Les radios chrétiennes cherchent leur voie
Légende
Une étude du CSA commandée par la Fédération française des radios chrétiennes en février 2015 a montré qu’un tiers des chrétiens qui fréquentent leur église au moins une fois par mois ne connaissent pas les radios chrétiennes. Un comble pour des antennes qui se disent chrétiennes avant tout. Symptôme d’une ligne éditoriale qui oscille entre la satisfaction de son cœur de cible et la séduction d’un public plus large.
Par Iris Chartreau
Sur ces radios, la religion est omniprésente. Mais selon un sondage CSA de février 2015, commandé par la Fédération française des radios chrétiennes (FFRC), 31 % des chrétiens qui pratiquent au moins une fois par mois ne les connaissent pas. Une anomalie ? Pas pour Sophie Deschamps, journaliste à RCF Loiret depuis une vingtaine d’années : « Cela ne me surprend pas parce que ce n’est pas pour eux que nous travaillons. » Pourtant, RCF, avec ses 60 locales, est le plus grand réseau de radios chrétiennes françaises. Les émissions religieuses y représentent 30 % du temps d’antenne. Mais le réseau accorde aussi 30 % de temps à la musique, 25 % aux émissions culturelles et 15 % à l’information.
Durant les matinales des radios chrétiennes, chaque demi-heure ou chaque heure est ponctuée de flashs et de journaux d’information locale, nationale et internationale. Qu’il s’agisse de RCF, de Radio Notre Dame ou de Radio Présence, pour ne prendre que les plus importantes, si elles se définissent avant tout comme chrétiennes, la dimension généraliste y est souvent revendiquée.
À l’occasion des trente ans de Radio Présence, en mai 2012, son directeur, Laurent Dominici, a réaffirmé « une ligne éditoriale faisant une large place à tout ce qui fait la vie des hommes ». L’ensemble des thématiques – politique, économie, culture et société – doivent y être abordées à travers un prisme chrétien. Cette ligne éditoriale s’applique dans tous les programmes, y compris l’information. L’exemple à suivre, c’ est le journal de Radio Vatican, rendez-vous incontournable des radios du réseau Communauté francophone de radios chrétiennes (Cofrac) et de celui de RCF. Toutes diffusent au moins deux des trois journaux internationaux quotidiens de la rédaction française de Radio Vatican.
____________________
■ Travail demandé:
Répondez aux questions suivantes d'après l'extrait :
(a) Quelle part du temps d'antenne de RCF est consacrée aux émissions religieuses ?
(b) À quel rythme les matinales des radios chrétiennes sont-elles ponctuées de flashs et de journaux d'information ?
(c) En quel mois et en quelle année Radio Présence a-t-elle célébré ses trente ans ?
Les lignes ne jouent aucun rôle dans cet exercice.

■ Données fournies:
____________________
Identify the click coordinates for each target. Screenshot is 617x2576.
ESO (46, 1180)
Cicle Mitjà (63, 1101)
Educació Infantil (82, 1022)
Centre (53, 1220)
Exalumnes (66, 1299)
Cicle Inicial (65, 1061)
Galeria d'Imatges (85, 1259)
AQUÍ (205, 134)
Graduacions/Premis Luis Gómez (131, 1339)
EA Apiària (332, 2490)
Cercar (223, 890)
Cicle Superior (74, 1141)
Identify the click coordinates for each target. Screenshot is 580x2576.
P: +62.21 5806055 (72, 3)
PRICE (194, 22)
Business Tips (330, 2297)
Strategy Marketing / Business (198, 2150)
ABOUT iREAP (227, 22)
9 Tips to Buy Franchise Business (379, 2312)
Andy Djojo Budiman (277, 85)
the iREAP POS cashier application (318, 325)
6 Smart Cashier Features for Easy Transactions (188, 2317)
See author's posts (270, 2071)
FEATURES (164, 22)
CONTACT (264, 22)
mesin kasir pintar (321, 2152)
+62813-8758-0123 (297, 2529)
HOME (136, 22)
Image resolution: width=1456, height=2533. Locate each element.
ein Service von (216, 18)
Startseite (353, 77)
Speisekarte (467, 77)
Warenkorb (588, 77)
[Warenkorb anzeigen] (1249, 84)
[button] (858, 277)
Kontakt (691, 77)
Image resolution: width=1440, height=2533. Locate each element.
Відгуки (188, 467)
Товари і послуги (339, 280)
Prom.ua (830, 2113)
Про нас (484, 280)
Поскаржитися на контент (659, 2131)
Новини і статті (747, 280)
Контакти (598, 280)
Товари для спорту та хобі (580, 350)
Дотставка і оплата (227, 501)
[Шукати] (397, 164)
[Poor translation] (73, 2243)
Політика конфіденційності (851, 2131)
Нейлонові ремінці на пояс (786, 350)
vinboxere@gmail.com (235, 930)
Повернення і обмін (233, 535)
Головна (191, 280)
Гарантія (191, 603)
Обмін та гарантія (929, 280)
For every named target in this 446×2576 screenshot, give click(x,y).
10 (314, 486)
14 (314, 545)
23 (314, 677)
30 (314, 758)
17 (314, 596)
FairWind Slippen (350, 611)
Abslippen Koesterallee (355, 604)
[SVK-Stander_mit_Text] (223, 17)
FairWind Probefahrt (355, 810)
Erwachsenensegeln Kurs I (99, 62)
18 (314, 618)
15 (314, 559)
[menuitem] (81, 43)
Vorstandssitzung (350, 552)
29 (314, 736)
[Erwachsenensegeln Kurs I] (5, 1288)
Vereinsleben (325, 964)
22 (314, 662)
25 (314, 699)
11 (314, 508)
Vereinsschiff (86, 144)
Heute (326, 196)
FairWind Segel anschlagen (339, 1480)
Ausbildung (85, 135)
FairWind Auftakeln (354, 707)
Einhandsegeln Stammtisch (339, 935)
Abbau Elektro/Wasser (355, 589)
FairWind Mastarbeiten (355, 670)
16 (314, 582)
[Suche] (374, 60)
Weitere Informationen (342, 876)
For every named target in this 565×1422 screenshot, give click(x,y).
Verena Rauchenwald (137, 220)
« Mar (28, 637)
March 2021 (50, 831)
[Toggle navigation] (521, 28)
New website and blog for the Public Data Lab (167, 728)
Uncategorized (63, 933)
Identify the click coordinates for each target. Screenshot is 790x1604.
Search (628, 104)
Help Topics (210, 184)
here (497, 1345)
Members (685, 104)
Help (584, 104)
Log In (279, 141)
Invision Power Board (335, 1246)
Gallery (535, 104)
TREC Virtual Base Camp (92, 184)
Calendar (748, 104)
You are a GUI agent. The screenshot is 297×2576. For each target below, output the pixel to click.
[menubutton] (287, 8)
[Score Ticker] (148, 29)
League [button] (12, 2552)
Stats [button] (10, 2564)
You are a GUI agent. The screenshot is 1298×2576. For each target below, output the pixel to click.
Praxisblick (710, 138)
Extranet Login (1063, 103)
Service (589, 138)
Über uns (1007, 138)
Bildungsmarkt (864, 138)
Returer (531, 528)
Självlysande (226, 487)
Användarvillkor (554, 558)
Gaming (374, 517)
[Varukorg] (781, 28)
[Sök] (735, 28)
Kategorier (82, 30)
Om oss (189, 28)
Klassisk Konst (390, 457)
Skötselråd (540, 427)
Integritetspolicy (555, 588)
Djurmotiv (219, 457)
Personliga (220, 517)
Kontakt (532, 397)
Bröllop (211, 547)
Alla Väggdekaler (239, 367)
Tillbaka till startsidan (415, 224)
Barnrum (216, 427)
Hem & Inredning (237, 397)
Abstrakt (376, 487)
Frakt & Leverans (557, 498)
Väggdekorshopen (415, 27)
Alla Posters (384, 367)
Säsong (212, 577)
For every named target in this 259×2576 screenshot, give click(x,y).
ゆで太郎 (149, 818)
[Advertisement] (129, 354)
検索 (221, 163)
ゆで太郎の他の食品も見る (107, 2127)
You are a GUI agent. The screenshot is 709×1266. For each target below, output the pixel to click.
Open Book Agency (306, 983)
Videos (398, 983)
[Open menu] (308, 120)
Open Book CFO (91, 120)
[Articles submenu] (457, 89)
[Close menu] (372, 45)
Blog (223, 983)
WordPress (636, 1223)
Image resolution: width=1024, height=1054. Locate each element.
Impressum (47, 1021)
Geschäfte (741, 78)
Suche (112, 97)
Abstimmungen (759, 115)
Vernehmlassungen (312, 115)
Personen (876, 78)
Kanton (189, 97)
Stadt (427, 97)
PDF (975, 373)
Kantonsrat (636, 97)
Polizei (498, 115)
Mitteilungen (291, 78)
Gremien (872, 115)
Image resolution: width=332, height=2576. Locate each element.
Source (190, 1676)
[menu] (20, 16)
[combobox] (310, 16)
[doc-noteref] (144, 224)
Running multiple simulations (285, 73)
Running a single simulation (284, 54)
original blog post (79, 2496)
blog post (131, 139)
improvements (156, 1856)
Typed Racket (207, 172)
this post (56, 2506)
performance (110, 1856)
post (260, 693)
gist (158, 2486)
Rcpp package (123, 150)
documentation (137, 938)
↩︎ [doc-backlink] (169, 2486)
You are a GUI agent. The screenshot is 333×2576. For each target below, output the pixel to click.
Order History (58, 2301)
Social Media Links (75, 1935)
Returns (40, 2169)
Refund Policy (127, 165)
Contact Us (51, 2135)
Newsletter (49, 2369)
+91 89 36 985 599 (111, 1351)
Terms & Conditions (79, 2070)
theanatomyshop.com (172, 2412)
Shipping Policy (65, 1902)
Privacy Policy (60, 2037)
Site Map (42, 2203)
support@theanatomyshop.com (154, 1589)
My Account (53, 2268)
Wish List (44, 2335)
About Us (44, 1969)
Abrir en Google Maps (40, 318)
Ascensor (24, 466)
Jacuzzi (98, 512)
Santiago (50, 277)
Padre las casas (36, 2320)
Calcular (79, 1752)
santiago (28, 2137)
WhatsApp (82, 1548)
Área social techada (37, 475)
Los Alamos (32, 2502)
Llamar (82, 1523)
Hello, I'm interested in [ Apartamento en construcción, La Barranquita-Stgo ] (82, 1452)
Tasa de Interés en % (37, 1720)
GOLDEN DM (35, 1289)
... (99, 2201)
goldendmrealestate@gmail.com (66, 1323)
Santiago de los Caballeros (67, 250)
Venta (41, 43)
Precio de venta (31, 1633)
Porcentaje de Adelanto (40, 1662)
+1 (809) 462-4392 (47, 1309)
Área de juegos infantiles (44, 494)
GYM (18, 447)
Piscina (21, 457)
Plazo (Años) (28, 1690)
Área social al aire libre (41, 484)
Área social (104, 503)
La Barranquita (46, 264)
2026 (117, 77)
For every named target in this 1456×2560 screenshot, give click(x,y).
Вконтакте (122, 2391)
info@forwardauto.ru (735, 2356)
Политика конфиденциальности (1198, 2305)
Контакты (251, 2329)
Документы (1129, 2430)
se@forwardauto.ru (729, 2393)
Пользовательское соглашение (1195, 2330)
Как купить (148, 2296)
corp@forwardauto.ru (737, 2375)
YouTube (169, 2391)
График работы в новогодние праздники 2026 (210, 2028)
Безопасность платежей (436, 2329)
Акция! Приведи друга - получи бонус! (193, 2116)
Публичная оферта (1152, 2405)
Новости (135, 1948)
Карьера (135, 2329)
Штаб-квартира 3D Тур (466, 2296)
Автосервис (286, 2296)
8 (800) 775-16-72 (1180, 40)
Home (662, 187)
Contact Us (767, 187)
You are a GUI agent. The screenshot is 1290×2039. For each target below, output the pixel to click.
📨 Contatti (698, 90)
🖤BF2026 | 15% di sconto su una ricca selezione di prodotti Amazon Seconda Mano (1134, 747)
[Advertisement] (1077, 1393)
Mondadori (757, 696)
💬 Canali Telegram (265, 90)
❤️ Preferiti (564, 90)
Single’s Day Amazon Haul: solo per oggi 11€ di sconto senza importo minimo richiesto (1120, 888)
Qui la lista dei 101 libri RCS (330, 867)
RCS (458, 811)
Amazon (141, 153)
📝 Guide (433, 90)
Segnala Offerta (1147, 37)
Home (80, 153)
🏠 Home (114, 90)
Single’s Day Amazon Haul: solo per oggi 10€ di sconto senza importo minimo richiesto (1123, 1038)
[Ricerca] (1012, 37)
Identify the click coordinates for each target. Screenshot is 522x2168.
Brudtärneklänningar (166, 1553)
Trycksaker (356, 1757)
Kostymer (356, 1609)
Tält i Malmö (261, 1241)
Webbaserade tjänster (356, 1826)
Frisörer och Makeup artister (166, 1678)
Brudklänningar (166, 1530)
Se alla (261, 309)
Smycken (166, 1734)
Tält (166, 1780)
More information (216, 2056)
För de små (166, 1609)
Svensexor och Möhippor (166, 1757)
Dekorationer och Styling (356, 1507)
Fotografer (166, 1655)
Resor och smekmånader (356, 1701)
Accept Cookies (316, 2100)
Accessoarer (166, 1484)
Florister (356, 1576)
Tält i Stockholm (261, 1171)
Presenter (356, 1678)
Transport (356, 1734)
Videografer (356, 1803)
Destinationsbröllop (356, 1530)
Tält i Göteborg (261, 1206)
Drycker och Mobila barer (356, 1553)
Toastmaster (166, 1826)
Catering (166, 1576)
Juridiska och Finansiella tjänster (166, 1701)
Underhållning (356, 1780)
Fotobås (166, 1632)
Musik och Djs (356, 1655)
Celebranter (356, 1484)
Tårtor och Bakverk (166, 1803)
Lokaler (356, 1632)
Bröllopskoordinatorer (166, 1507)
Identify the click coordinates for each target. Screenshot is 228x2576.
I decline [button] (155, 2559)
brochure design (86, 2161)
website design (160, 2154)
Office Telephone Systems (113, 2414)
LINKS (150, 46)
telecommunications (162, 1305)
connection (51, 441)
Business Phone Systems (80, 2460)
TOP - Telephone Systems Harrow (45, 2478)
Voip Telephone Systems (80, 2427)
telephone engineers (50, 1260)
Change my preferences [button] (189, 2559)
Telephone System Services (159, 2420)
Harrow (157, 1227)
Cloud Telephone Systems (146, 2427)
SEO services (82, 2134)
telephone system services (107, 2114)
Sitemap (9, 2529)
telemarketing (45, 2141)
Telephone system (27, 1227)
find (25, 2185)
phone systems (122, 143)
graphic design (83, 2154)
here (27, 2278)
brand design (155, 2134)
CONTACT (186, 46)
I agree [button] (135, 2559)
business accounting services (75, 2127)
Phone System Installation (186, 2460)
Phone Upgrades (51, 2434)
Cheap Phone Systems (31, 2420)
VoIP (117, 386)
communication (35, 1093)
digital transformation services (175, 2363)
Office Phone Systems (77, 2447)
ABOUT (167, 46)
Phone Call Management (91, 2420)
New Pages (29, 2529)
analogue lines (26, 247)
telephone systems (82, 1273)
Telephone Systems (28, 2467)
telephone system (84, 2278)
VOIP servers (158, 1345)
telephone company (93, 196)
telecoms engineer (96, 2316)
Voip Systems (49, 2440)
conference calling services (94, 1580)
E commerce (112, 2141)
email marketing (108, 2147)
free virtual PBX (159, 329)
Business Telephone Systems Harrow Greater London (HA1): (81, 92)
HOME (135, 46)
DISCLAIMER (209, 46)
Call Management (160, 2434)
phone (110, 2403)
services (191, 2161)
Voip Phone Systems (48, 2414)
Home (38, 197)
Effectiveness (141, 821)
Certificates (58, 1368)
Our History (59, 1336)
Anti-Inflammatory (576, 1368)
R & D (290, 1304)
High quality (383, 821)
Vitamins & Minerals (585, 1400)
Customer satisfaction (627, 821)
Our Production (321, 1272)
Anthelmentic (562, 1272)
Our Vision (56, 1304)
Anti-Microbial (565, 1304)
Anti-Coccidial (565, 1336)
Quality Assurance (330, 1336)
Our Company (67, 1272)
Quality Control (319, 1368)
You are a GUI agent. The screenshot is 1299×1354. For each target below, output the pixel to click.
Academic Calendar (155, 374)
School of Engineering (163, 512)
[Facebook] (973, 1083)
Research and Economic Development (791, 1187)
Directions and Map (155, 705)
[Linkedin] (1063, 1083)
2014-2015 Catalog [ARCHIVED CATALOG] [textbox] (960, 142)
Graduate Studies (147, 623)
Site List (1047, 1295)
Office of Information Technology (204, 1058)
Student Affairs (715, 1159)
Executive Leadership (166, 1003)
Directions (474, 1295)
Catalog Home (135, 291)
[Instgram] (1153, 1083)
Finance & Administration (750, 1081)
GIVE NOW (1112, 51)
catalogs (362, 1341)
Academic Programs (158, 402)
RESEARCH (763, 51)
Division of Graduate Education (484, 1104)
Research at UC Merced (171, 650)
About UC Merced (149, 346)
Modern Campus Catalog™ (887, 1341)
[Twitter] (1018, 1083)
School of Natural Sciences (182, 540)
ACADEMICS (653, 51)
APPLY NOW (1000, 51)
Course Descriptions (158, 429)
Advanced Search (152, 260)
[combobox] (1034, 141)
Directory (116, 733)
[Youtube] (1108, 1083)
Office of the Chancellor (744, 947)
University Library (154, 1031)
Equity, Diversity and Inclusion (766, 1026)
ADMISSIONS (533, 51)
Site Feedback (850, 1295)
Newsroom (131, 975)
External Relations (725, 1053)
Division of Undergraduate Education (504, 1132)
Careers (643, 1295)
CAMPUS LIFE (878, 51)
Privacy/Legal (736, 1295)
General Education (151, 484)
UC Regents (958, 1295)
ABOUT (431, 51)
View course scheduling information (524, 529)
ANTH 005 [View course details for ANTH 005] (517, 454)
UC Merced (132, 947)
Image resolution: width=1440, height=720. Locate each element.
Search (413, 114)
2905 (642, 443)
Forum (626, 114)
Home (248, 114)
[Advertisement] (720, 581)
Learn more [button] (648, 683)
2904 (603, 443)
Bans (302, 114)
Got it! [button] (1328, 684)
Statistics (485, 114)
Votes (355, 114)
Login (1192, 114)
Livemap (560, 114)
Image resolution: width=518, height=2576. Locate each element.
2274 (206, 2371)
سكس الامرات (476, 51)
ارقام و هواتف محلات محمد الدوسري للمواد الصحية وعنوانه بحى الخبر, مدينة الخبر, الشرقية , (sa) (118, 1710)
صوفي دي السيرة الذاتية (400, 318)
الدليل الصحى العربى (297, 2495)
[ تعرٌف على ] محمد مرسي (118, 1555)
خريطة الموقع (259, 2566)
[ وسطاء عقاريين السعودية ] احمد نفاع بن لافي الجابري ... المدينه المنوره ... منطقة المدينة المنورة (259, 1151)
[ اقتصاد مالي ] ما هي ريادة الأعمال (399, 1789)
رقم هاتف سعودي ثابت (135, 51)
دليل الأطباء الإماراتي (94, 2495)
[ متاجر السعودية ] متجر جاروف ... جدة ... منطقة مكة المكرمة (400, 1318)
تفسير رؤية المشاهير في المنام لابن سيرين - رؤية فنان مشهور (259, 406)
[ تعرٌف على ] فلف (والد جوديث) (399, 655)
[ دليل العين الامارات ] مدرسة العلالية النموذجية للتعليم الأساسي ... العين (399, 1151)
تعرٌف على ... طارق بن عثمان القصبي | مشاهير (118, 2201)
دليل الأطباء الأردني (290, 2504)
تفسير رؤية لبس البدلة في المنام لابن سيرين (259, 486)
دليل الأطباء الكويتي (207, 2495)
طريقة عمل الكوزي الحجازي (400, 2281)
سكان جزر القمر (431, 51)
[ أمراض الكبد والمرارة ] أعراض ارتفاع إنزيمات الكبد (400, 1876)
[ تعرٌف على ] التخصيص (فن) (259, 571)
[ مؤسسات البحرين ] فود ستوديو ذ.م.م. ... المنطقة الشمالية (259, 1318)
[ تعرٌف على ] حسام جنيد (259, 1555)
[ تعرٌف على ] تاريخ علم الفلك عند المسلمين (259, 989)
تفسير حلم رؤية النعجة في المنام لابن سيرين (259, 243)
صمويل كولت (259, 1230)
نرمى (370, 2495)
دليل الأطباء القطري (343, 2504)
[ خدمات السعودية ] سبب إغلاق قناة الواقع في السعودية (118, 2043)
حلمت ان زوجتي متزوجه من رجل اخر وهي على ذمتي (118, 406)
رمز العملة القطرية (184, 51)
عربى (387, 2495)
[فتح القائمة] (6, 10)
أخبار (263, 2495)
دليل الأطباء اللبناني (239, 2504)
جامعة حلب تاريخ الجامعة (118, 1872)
____________________
■ Réponse rédigée:
(a) Les émissions religieuses représentent 30 % du temps d'antenne de RCF.
(b) Elles sont ponctuées chaque demi-heure ou chaque heure.
(c) Radio Présence a célébré ses trente ans en mai 2012.